La libre circulation des capitaux au sein de l’UE

  • La libre circulation des capitaux est un des grands principes de l’Union européenne, aux côtés de la libre circulation des marchandises, des personnes et de la liberté d’établissement. Selon l’article 63 du Traité sur le fonctionnement de l’Union européenne (TFUE), ce principe garantit la liberté des mouvements de capitaux entre les États membres de l’UE. Il couvre une gamme étendue d’opérations financières, incluant les investissements directs et en portefeuille, les transferts de fonds, et divers autres mouvements de capitaux. Les États membres ne sont pas autorisés à imposer des restrictions injustifiées sur ces mouvements, comme les contrôles des changes ou des limitations sur les investissements transfrontaliers.
  • Objectif ? Ce principe vise à éliminer les obstacles au commerce et aux investissements entre les États membres.

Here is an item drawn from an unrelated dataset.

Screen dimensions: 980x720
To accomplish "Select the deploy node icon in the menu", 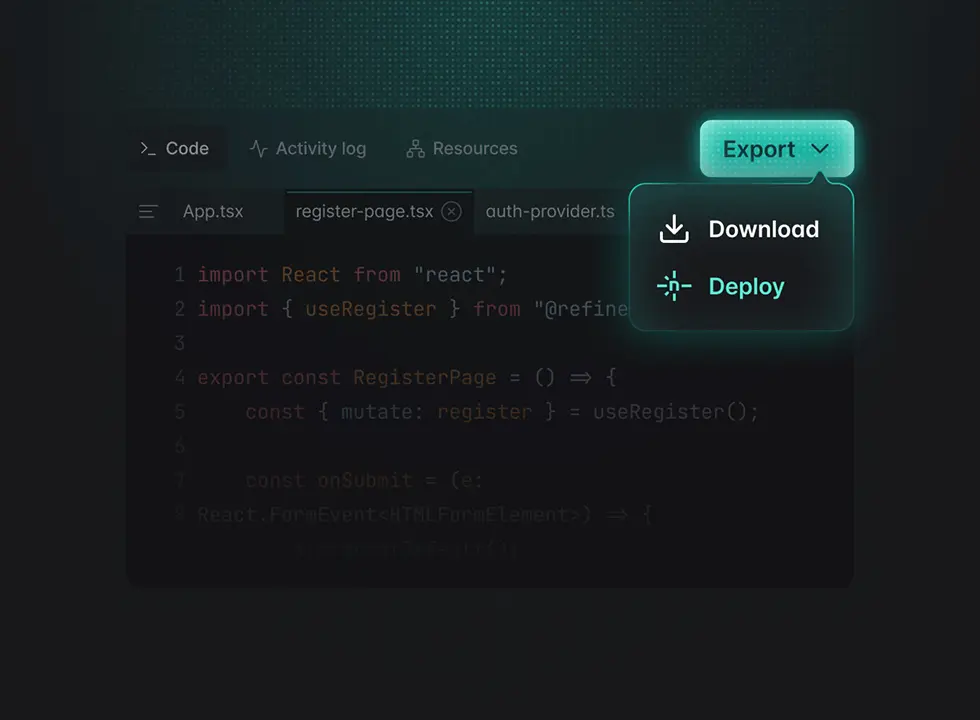I will [674, 286].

Ils contribuent à la création d’un marché unique où biens, services, personnes et capitaux peuvent circuler librement, favorisant la croissance économique, la compétitivité et l’harmonisation des réglementations au sein de l’UE.

 

  • La Libéralisation des mouvements de capitaux a débuté dans les années 80, non pas directement par les traités fondateurs, mais plutôt par l’intermédiaire de directives européennes. Cette libéralisation a été renforcée par le Traité de Maastricht en 1992, qui a institué l’Union économique et monétaire, et par la suite par d’autres réformes et actes législatifs.
  • Risques associés : Bien que bénéfique pour l’intégration économique, la libre circulation des capitaux peut effectivement entraîner des risques de déstabilisation des taux de change et d’évasion fiscale. Ces risques sont continuellement adressés par de nouvelles réglementations et coopérations internationales, comme l’échange automatique d’informations fiscales entre pays de l’UE et l’adoption de mesures contre l’optimisation fiscale agressive.
  • Définitions et jurisprudences :
    • Notion de capitaux : La CJUE a établi dans l’arrêt Luisi et Carbone (31 janvier 1984) que les capitaux concernent principalement les placements et les investissements financiers. Bien que la directive du 24 juin 1988 qui listait et libéralisait diverses catégories de capitaux ne soit plus en vigueur, sa classification reste un point de référence, comme indiqué dans l’arrêt Trummer et Mayeur, affirmant la valeur indicative de cette liste pour définir les mouvements de capitaux.
    • Circulation des capitaux : Elle implique un transfert de valeurs ou de monnaies pouvant prendre diverses formes (emprunts, virements, achats de produits financiers…). La condition d’extranéité requise indique que le transfert doit s’effectuer entre personnes de nationalités différentes ou entre personnes de même nationalité mais résidant dans des États différents, franchissant ainsi une frontière.
  • Distinction avec d’autres libertés :
    • Capitaux/Marchandises : Lorsque les pièces de monnaie ont cours légal, elles relèvent de la libre circulation des capitaux; sinon, elles sont considérées comme des marchandises.
    • Capitaux/Liberté d’établissement et Libre prestation de services : Le droit d’établissement et la libre prestation de services sont souvent préalables aux mouvements de capitaux, surtout lorsque ces mouvements sont réalisés par des établissements financiers. La CJUE applique le principe selon lequel l’accessoire suit le principal pour distinguer ces libertés.
  • Champ d’application : La liberté de circulation des capitaux a un champ d’application plus large, s’appliquant à la fois aux relations intra-communautaires et aux relations avec les États tiers.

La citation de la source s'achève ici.